• WORK REQUIRED: Copy out the entries below, swapping "Screen dimensions" for "Display size" wherever it appears and leaving everything else unchanged.

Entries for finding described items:
## Start

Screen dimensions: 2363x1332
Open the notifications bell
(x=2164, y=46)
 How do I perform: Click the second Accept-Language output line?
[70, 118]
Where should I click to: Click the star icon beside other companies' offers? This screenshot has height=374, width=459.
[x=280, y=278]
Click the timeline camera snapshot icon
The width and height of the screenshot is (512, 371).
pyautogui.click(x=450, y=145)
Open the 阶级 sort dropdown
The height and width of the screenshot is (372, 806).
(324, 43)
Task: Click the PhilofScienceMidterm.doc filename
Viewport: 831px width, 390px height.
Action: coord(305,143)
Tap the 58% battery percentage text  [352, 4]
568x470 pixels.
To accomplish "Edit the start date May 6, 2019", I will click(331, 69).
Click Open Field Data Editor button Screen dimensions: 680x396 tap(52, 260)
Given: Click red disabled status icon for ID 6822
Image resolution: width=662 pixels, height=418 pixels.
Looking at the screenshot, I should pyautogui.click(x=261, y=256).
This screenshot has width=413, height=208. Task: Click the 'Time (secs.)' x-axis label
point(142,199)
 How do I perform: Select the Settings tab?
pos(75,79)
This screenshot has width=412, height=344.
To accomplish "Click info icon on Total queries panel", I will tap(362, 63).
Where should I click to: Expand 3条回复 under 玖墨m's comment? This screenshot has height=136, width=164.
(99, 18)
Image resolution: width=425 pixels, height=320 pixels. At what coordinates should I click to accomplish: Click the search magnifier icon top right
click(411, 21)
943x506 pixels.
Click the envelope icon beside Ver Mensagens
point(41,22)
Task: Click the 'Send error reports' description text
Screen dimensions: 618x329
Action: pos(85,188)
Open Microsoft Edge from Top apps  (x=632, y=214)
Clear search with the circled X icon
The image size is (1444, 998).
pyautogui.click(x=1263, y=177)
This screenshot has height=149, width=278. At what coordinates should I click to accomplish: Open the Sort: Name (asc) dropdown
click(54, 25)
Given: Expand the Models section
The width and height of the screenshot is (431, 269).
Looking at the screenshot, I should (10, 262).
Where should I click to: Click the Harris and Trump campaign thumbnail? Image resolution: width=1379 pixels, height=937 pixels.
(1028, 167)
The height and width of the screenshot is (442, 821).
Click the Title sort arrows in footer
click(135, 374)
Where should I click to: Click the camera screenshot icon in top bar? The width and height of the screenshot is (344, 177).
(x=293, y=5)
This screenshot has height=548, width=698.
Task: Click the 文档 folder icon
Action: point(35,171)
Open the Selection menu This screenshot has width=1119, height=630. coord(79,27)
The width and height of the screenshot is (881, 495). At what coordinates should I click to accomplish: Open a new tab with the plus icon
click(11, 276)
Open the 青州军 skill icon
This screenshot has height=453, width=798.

## End

• FULL OUTPUT:
Display size: 2363x1332
Open the notifications bell
(x=2164, y=46)
 How do I perform: Click the second Accept-Language output line?
[70, 118]
Where should I click to: Click the star icon beside other companies' offers? This screenshot has height=374, width=459.
[x=280, y=278]
Click the timeline camera snapshot icon
The width and height of the screenshot is (512, 371).
pyautogui.click(x=450, y=145)
Open the 阶级 sort dropdown
The height and width of the screenshot is (372, 806).
(324, 43)
Task: Click the PhilofScienceMidterm.doc filename
Viewport: 831px width, 390px height.
Action: coord(305,143)
Tap the 58% battery percentage text  [352, 4]
568x470 pixels.
To accomplish "Edit the start date May 6, 2019", I will click(331, 69).
Click Open Field Data Editor button Display size: 680x396 tap(52, 260)
Given: Click red disabled status icon for ID 6822
Image resolution: width=662 pixels, height=418 pixels.
Looking at the screenshot, I should pyautogui.click(x=261, y=256).
This screenshot has width=413, height=208. Task: Click the 'Time (secs.)' x-axis label
point(142,199)
 How do I perform: Select the Settings tab?
pos(75,79)
This screenshot has width=412, height=344.
To accomplish "Click info icon on Total queries panel", I will tap(362, 63).
Where should I click to: Expand 3条回复 under 玖墨m's comment? This screenshot has height=136, width=164.
(99, 18)
Image resolution: width=425 pixels, height=320 pixels. At what coordinates should I click to accomplish: Click the search magnifier icon top right
click(411, 21)
943x506 pixels.
Click the envelope icon beside Ver Mensagens
point(41,22)
Task: Click the 'Send error reports' description text
Display size: 618x329
Action: pos(85,188)
Open Microsoft Edge from Top apps  (x=632, y=214)
Clear search with the circled X icon
The image size is (1444, 998).
pyautogui.click(x=1263, y=177)
This screenshot has height=149, width=278. At what coordinates should I click to accomplish: Open the Sort: Name (asc) dropdown
click(54, 25)
Given: Expand the Models section
The width and height of the screenshot is (431, 269).
Looking at the screenshot, I should (10, 262).
Where should I click to: Click the Harris and Trump campaign thumbnail? Image resolution: width=1379 pixels, height=937 pixels.
(1028, 167)
The height and width of the screenshot is (442, 821).
Click the Title sort arrows in footer
click(135, 374)
Where should I click to: Click the camera screenshot icon in top bar? The width and height of the screenshot is (344, 177).
(x=293, y=5)
This screenshot has height=548, width=698.
Task: Click the 文档 folder icon
Action: point(35,171)
Open the Selection menu This screenshot has width=1119, height=630. coord(79,27)
The width and height of the screenshot is (881, 495). At what coordinates should I click to accomplish: Open a new tab with the plus icon
click(11, 276)
Open the 青州军 skill icon
This screenshot has height=453, width=798.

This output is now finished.